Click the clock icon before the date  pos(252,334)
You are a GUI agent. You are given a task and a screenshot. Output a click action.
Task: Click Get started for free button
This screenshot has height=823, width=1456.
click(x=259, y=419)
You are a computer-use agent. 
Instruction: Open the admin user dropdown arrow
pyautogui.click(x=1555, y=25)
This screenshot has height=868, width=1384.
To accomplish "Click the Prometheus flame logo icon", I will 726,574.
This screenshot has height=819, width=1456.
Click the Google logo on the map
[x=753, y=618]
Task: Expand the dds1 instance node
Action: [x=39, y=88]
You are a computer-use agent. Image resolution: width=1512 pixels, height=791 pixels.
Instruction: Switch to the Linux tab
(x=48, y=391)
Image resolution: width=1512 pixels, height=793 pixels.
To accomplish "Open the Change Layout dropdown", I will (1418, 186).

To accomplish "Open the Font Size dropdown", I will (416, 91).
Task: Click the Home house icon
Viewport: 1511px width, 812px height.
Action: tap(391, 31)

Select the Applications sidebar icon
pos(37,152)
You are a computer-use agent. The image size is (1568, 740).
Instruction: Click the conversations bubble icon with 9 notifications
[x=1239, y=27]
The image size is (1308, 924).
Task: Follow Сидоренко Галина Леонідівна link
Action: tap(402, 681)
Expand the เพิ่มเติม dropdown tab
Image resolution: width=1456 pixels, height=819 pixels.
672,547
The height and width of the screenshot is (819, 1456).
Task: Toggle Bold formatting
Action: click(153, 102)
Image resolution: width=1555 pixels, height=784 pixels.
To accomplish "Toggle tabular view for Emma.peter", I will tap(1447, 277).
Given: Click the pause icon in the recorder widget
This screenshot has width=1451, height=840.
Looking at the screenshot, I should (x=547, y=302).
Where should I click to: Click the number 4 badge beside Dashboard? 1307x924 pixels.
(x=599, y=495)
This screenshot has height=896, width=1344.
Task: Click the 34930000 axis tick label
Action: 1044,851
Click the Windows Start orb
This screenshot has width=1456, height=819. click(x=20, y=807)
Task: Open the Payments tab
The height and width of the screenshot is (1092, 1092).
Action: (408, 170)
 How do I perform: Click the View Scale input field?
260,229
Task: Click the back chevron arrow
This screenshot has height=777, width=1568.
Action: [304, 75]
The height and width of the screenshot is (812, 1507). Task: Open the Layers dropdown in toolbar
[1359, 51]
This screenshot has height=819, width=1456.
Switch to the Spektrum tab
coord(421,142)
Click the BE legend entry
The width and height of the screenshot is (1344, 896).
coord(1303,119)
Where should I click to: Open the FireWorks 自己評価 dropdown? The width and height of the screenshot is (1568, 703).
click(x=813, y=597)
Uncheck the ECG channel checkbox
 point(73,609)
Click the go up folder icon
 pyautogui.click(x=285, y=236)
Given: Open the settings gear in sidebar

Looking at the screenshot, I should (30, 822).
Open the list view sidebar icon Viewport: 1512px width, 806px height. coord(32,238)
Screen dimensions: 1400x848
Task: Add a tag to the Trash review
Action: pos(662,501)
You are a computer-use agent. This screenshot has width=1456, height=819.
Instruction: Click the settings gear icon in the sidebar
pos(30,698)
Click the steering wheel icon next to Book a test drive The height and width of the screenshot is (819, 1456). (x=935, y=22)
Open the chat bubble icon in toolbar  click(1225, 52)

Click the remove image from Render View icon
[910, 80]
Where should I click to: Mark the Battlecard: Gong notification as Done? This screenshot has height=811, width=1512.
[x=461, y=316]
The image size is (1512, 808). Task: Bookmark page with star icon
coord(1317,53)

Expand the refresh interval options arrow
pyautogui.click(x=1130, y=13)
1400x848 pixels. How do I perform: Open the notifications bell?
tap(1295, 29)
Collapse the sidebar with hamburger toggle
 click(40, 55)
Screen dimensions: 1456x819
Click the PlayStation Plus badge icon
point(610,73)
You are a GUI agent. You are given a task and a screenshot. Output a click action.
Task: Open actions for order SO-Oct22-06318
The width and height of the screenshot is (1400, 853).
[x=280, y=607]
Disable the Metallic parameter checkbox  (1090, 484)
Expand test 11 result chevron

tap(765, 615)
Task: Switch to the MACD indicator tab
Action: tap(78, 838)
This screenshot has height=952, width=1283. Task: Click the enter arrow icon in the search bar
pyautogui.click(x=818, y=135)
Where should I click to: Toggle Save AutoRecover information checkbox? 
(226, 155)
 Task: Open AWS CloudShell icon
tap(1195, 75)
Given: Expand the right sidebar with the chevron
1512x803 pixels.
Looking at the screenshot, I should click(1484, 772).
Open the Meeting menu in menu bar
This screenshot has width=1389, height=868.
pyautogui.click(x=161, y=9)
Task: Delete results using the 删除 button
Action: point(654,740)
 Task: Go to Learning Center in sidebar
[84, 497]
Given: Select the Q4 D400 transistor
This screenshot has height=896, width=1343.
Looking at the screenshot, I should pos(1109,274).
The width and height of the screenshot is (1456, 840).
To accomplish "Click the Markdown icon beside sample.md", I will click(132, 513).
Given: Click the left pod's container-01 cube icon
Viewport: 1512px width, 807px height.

* Assigned task
Every record, copied exactly, is the expected answer.

* Completed exercise
Click the clock icon before the date  pos(252,334)
You are a GUI agent. You are given a task and a screenshot. Output a click action.
Task: Click Get started for free button
This screenshot has height=823, width=1456.
click(x=259, y=419)
You are a computer-use agent. 
Instruction: Open the admin user dropdown arrow
pyautogui.click(x=1555, y=25)
This screenshot has height=868, width=1384.
To accomplish "Click the Prometheus flame logo icon", I will 726,574.
This screenshot has height=819, width=1456.
Click the Google logo on the map
[x=753, y=618]
Task: Expand the dds1 instance node
Action: [x=39, y=88]
You are a computer-use agent. Image resolution: width=1512 pixels, height=791 pixels.
Instruction: Switch to the Linux tab
(x=48, y=391)
Image resolution: width=1512 pixels, height=793 pixels.
To accomplish "Open the Change Layout dropdown", I will (1418, 186).

To accomplish "Open the Font Size dropdown", I will (416, 91).
Task: Click the Home house icon
Viewport: 1511px width, 812px height.
Action: tap(391, 31)

Select the Applications sidebar icon
pos(37,152)
You are a computer-use agent. The image size is (1568, 740).
Instruction: Click the conversations bubble icon with 9 notifications
[x=1239, y=27]
The image size is (1308, 924).
Task: Follow Сидоренко Галина Леонідівна link
Action: tap(402, 681)
Expand the เพิ่มเติม dropdown tab
Image resolution: width=1456 pixels, height=819 pixels.
672,547
The height and width of the screenshot is (819, 1456).
Task: Toggle Bold formatting
Action: click(153, 102)
Image resolution: width=1555 pixels, height=784 pixels.
To accomplish "Toggle tabular view for Emma.peter", I will tap(1447, 277).
Given: Click the pause icon in the recorder widget
This screenshot has width=1451, height=840.
Looking at the screenshot, I should (x=547, y=302).
Where should I click to: Click the number 4 badge beside Dashboard? 1307x924 pixels.
(x=599, y=495)
This screenshot has height=896, width=1344.
Task: Click the 34930000 axis tick label
Action: 1044,851
Click the Windows Start orb
This screenshot has width=1456, height=819. click(x=20, y=807)
Task: Open the Payments tab
The height and width of the screenshot is (1092, 1092).
Action: (408, 170)
 How do I perform: Click the View Scale input field?
260,229
Task: Click the back chevron arrow
This screenshot has height=777, width=1568.
Action: [304, 75]
The height and width of the screenshot is (812, 1507). Task: Open the Layers dropdown in toolbar
[1359, 51]
This screenshot has height=819, width=1456.
Switch to the Spektrum tab
coord(421,142)
Click the BE legend entry
The width and height of the screenshot is (1344, 896).
coord(1303,119)
Where should I click to: Open the FireWorks 自己評価 dropdown? The width and height of the screenshot is (1568, 703).
click(x=813, y=597)
Uncheck the ECG channel checkbox
 point(73,609)
Click the go up folder icon
 pyautogui.click(x=285, y=236)
Given: Open the settings gear in sidebar

Looking at the screenshot, I should (30, 822).
Open the list view sidebar icon Viewport: 1512px width, 806px height. coord(32,238)
Screen dimensions: 1400x848
Task: Add a tag to the Trash review
Action: pos(662,501)
You are a computer-use agent. This screenshot has width=1456, height=819.
Instruction: Click the settings gear icon in the sidebar
pos(30,698)
Click the steering wheel icon next to Book a test drive The height and width of the screenshot is (819, 1456). (x=935, y=22)
Open the chat bubble icon in toolbar  click(1225, 52)

Click the remove image from Render View icon
[910, 80]
Where should I click to: Mark the Battlecard: Gong notification as Done? This screenshot has height=811, width=1512.
[x=461, y=316]
The image size is (1512, 808). Task: Bookmark page with star icon
coord(1317,53)

Expand the refresh interval options arrow
pyautogui.click(x=1130, y=13)
1400x848 pixels. How do I perform: Open the notifications bell?
tap(1295, 29)
Collapse the sidebar with hamburger toggle
 click(40, 55)
Screen dimensions: 1456x819
Click the PlayStation Plus badge icon
point(610,73)
You are a GUI agent. You are given a task and a screenshot. Output a click action.
Task: Open actions for order SO-Oct22-06318
The width and height of the screenshot is (1400, 853).
[x=280, y=607]
Disable the Metallic parameter checkbox  (1090, 484)
Expand test 11 result chevron

tap(765, 615)
Task: Switch to the MACD indicator tab
Action: tap(78, 838)
This screenshot has height=952, width=1283. Task: Click the enter arrow icon in the search bar
pyautogui.click(x=818, y=135)
Where should I click to: Toggle Save AutoRecover information checkbox? 
(226, 155)
 Task: Open AWS CloudShell icon
tap(1195, 75)
Given: Expand the right sidebar with the chevron
1512x803 pixels.
Looking at the screenshot, I should click(1484, 772).
Open the Meeting menu in menu bar
This screenshot has width=1389, height=868.
pyautogui.click(x=161, y=9)
Task: Delete results using the 删除 button
Action: point(654,740)
 Task: Go to Learning Center in sidebar
[84, 497]
Given: Select the Q4 D400 transistor
This screenshot has height=896, width=1343.
Looking at the screenshot, I should pos(1109,274).
The width and height of the screenshot is (1456, 840).
To accomplish "Click the Markdown icon beside sample.md", I will click(132, 513).
Given: Click the left pod's container-01 cube icon
Viewport: 1512px width, 807px height.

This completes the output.